Task directions
Format the lines from the one containing "will [x=1161, y=442]." up to and including the one containing "point(166,298)" as a Markdown table with the columns No. and Line, giving each row a number and leaving out blank lines. Include no other lines.

Data section
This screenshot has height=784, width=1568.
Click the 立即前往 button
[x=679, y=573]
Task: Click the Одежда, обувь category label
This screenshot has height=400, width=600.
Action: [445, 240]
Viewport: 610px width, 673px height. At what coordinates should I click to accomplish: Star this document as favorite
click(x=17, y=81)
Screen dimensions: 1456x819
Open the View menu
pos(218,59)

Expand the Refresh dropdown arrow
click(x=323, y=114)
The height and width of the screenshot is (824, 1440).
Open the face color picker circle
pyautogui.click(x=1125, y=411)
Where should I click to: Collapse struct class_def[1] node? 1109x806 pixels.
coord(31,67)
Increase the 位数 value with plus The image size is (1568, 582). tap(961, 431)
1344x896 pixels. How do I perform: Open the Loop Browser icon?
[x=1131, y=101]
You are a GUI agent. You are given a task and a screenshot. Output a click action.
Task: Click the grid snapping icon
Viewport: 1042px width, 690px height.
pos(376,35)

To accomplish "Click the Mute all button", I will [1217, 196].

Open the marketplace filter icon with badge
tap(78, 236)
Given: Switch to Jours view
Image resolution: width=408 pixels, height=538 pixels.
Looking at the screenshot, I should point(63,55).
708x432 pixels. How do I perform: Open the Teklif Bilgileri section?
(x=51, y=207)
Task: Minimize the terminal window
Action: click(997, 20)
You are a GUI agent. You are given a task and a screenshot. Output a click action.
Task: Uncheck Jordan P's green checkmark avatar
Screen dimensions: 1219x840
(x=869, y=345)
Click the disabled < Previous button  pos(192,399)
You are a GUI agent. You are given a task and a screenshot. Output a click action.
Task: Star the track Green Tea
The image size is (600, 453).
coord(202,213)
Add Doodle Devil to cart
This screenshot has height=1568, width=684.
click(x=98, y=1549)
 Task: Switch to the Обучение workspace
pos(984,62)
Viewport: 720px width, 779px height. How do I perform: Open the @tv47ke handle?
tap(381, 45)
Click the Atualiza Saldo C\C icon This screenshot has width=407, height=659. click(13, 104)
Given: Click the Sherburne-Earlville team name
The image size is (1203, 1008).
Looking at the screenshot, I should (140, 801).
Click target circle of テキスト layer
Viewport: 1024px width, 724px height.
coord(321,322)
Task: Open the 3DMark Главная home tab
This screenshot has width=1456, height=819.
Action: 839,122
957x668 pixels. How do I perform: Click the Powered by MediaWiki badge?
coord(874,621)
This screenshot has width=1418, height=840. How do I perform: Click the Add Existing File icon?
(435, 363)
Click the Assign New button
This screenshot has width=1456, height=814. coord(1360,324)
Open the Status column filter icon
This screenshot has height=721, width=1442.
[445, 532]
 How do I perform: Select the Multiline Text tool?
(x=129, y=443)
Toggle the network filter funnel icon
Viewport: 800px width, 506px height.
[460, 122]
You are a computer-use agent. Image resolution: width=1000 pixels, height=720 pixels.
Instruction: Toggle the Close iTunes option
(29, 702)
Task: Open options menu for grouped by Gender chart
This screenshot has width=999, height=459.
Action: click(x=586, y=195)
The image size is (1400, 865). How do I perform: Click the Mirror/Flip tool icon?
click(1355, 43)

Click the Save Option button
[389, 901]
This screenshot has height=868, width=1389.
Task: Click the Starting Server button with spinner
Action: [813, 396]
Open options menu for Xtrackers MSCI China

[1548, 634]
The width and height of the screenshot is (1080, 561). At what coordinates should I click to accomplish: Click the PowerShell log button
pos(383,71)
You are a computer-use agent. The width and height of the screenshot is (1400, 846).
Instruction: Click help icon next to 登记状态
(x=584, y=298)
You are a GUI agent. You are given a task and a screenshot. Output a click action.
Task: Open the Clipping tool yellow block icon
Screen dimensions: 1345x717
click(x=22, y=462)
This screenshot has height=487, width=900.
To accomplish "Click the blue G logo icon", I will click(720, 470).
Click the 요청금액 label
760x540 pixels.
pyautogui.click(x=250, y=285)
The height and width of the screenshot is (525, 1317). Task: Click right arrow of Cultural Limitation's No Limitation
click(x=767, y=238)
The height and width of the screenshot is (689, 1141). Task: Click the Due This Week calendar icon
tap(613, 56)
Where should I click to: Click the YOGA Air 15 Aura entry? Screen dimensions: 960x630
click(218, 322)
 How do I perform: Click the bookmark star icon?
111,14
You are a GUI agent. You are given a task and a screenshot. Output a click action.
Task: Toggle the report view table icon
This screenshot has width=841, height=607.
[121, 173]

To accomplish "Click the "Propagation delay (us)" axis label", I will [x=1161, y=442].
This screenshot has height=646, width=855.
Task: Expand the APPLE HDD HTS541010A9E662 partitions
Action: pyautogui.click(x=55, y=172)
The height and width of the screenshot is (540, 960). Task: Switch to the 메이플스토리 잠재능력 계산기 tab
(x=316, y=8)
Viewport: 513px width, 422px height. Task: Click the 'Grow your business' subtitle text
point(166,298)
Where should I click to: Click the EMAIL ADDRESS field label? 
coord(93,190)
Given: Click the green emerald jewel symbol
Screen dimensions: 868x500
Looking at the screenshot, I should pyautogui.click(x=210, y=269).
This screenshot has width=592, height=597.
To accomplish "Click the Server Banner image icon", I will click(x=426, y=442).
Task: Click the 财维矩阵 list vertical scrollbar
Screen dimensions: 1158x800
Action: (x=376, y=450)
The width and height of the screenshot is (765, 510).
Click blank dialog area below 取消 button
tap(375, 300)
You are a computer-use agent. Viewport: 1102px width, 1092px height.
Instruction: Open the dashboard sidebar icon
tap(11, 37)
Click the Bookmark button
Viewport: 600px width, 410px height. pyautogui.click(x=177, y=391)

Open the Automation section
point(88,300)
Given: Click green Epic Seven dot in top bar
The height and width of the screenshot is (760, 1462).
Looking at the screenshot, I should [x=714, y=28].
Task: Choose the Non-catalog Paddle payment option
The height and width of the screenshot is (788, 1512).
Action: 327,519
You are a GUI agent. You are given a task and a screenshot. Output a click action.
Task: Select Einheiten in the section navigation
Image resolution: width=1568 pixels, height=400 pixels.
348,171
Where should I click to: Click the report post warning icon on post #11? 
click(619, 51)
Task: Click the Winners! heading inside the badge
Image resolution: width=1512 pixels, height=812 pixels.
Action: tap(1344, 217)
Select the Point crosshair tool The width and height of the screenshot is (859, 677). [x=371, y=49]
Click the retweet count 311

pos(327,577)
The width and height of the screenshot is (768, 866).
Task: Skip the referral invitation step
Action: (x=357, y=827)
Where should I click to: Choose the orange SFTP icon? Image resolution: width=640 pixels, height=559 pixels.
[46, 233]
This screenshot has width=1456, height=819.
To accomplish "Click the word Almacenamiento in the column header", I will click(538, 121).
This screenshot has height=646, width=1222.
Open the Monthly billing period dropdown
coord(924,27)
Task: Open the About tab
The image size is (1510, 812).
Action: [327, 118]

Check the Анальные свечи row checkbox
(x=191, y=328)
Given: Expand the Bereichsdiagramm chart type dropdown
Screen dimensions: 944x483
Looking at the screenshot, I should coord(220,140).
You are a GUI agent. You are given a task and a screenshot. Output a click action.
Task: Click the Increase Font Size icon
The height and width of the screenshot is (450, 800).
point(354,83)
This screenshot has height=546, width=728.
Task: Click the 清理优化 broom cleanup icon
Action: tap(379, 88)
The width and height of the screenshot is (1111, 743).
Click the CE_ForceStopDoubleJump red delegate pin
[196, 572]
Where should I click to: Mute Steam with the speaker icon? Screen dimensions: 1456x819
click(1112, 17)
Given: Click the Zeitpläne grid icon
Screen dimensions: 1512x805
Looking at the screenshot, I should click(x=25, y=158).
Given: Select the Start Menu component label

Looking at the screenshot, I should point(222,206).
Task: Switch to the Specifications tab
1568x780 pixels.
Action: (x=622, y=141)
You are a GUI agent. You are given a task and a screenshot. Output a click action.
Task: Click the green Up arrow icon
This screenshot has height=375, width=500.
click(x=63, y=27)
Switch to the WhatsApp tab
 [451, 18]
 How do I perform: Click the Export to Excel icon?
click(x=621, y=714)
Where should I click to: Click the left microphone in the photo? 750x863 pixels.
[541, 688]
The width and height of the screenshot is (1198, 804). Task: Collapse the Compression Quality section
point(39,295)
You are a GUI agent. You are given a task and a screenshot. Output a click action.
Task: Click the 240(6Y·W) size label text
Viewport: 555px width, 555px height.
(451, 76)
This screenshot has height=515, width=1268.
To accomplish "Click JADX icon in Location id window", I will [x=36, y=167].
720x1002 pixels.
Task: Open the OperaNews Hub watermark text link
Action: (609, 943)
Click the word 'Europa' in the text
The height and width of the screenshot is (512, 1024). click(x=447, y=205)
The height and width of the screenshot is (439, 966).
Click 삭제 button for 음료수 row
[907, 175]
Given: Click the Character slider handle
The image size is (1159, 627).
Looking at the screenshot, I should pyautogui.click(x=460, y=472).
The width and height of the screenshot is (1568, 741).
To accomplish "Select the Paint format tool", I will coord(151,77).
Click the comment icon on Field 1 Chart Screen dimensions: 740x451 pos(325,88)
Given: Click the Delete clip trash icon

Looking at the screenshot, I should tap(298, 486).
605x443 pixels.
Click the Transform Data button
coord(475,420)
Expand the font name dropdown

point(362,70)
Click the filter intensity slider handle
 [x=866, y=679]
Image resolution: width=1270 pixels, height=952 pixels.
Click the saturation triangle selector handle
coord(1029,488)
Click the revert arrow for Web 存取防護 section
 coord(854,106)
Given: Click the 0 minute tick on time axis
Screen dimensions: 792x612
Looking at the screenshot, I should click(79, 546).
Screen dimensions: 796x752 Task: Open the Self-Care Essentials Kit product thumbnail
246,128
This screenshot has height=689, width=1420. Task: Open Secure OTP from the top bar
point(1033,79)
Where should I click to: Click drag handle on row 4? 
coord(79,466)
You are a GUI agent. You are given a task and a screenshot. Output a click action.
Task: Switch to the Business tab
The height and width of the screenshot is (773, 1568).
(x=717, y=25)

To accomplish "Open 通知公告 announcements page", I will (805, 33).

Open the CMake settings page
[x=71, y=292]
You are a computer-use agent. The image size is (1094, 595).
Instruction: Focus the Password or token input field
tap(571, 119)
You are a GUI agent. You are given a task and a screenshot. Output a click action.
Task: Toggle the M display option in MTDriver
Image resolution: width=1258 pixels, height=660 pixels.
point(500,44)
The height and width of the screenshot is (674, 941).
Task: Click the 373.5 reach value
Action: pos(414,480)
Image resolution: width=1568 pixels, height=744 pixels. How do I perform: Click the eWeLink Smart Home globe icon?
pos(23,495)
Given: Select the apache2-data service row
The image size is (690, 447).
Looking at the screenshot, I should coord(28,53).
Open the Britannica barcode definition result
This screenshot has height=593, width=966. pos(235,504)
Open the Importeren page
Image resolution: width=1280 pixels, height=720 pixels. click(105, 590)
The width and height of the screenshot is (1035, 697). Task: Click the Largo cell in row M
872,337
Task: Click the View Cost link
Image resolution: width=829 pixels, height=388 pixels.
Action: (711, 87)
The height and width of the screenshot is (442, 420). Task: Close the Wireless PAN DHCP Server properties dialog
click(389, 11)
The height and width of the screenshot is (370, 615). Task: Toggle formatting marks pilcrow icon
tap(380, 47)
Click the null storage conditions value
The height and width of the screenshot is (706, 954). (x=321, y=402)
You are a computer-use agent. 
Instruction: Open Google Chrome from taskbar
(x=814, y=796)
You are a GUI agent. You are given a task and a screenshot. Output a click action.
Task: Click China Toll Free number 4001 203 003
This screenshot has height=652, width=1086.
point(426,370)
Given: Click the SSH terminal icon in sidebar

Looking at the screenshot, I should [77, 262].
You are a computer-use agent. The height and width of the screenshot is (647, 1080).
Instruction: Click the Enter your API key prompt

Full answer
| No. | Line |
|---|---|
| 1 | To accomplish "Click the "Propagation delay (us)" axis label", I will [x=1161, y=442]. |
| 2 | This screenshot has height=646, width=855. |
| 3 | Task: Expand the APPLE HDD HTS541010A9E662 partitions |
| 4 | Action: pyautogui.click(x=55, y=172) |
| 5 | The height and width of the screenshot is (540, 960). Task: Switch to the 메이플스토리 잠재능력 계산기 tab |
| 6 | (x=316, y=8) |
| 7 | Viewport: 513px width, 422px height. Task: Click the 'Grow your business' subtitle text |
| 8 | point(166,298) |